In recent years, the financial landscape has been disrupted by a series of crises, from the COVID-19 pandemic to geopolitical tensions and economic upheaval. Traditional asset classes such as equities and bonds have faced significant pressures, prompting insurers to explore other avenues like private debt, infrastructure, and hedge funds in search of higher returns.
“SAA provides a means to optimise risk-adjusted returns through exposures to a range of asset classes combined appropriately for the insurer’s liabilities and investment goals,” Chaubal said. “However, every SAA exercise should include a determined focus on compliance with PPP.”
This ensures that the insurers maintain a rigorous focus on risk compliance and identification, safeguarding policyholder commitments and mitigating regulatory scrutiny.
Chaubal emphasizes the emerging risks associated with these new investment avenues.
“Recent years have seen financial markets rocked by crises including the COVID-19 pandemic, geopolitical conflicts and economic challenges,” he said. “Conventional asset classes, including equities and fixed-income securities, have struggled. Many insurers have therefore broadened their search for return. Asset classes such as private debt, infrastructure and hedge funds have all attracted significant interest.”

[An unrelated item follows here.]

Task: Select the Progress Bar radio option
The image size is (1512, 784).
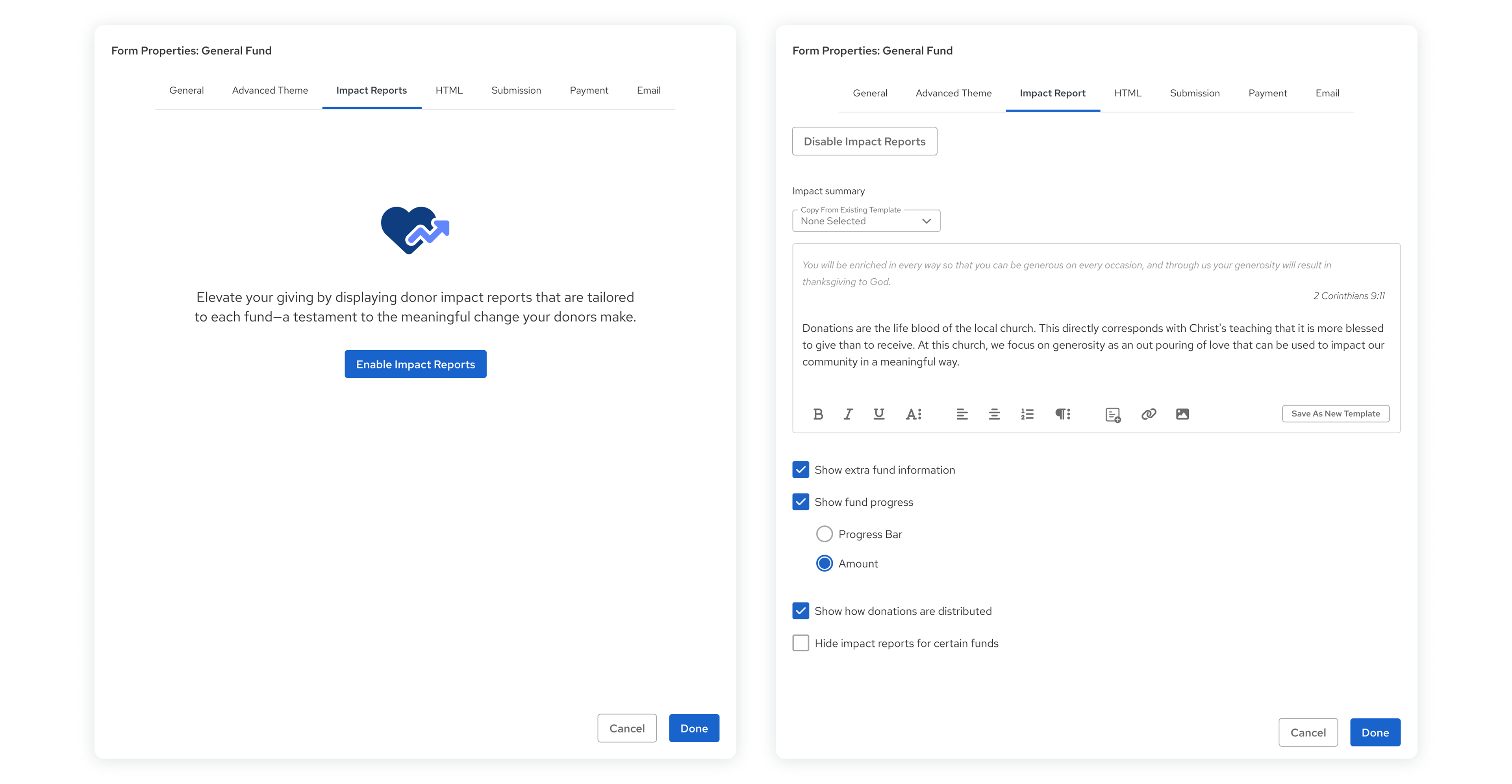Action: (824, 533)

SAA exercises have been instrumental in this transition, aiding insurers' efforts to adopt an investment strategy more aligned with achieving their goals in these increasingly volatile times. Nevertheless, these exercises sometimes exhibit shortcomings in identifying and quantifying risks, occasionally neglecting various types of risk associated with complex investment strategies.

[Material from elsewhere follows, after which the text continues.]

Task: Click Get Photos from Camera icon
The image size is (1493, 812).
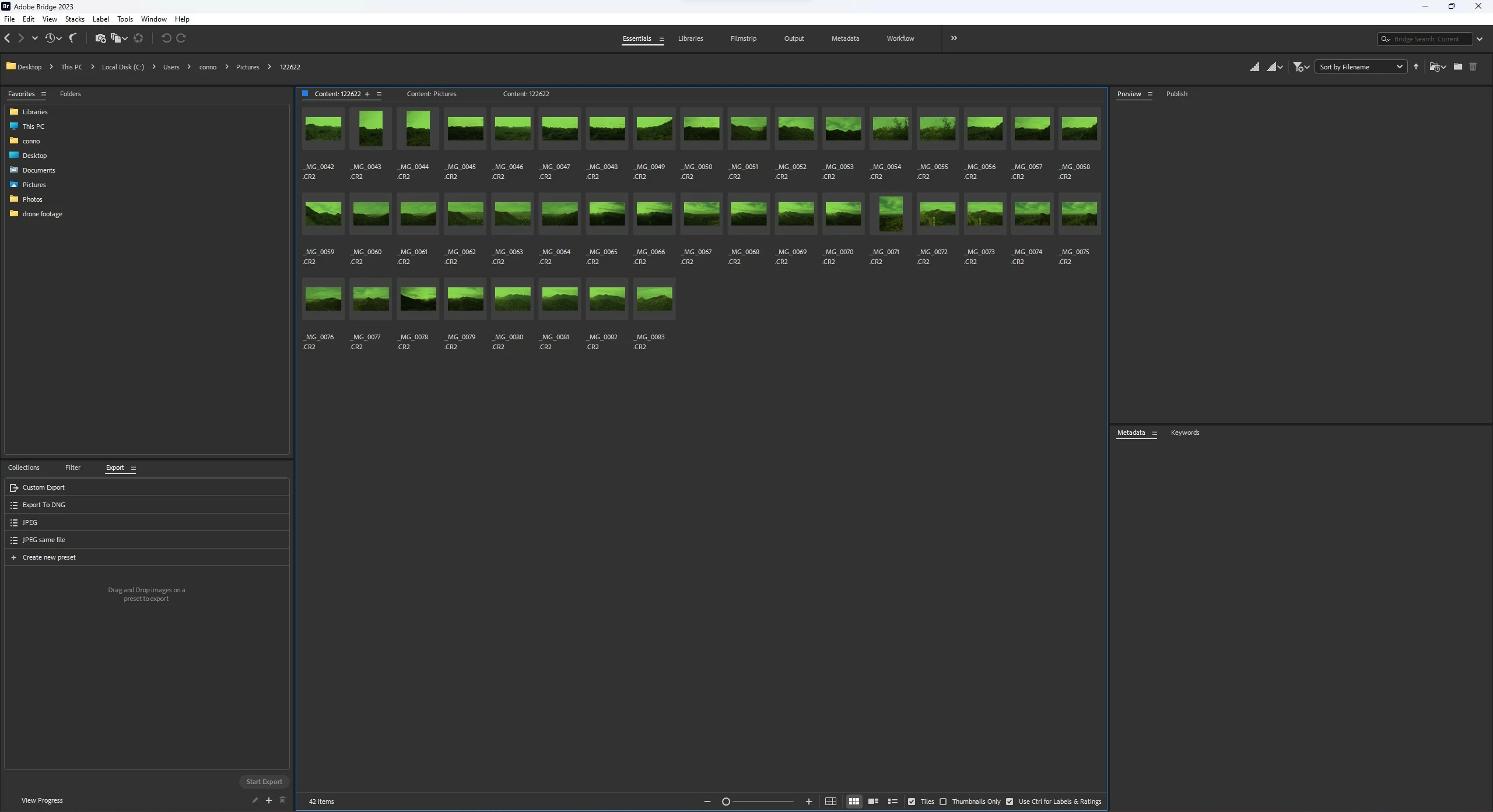Action: click(100, 38)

Chaubal notes that this deficiency does not meet the standards set by the PPP. Insurers must ensure that their investments in assets and instruments are ones where they can adequately identify, measure, monitor, manage, control, and report on all associated risks.
The emphasis on PPP within SAA practices ensures that insurers consider these risks comprehensively. This includes evaluating the adequacy of their own capabilities in managing these assets and the associated risks effectively.
“During periods of liquidity strain for an insurer, such as a large catastrophe or mass policy lapse event, an insurer may not be able to redeem their holdings in a timely manner or at favourable pricing, potentially resulting in the need for cash injections from shareholders,” Chaubal said.
The PPP is intended to guarantee that these risks are taken into account. Chaubal notes that a basic risk-return analysis might suggest a significant allocation to these complex assets is suitable.
“However, an SAA exercise incorporating the PPP would recognise the additional risks, incorporate an understanding of the insurer’s capabilities, and use that additional information to set appropriate allocations to those asset classes,” he said.
However, the integration of alternative assets should not suggest a shift away from traditional investments. Instead, insurers are advised to balance pursuing potential higher returns with the imperative of protecting policyholders' interests by keeping the PPP in focus.
“The bottom line? New asset classes offer insurers a more sophisticated and nuanced investment strategy that could help them navigate ongoing market turbulence and enhance returns. But the PPP must remain paramount,” he said.
Further expertise and specialist knowledge might be necessary as insurers expand into unfamiliar asset classes. Techniques like stress testing and scenario analysis could play crucial roles in understanding the impacts of these new investments on the insurers' financial stability and operational capabilities.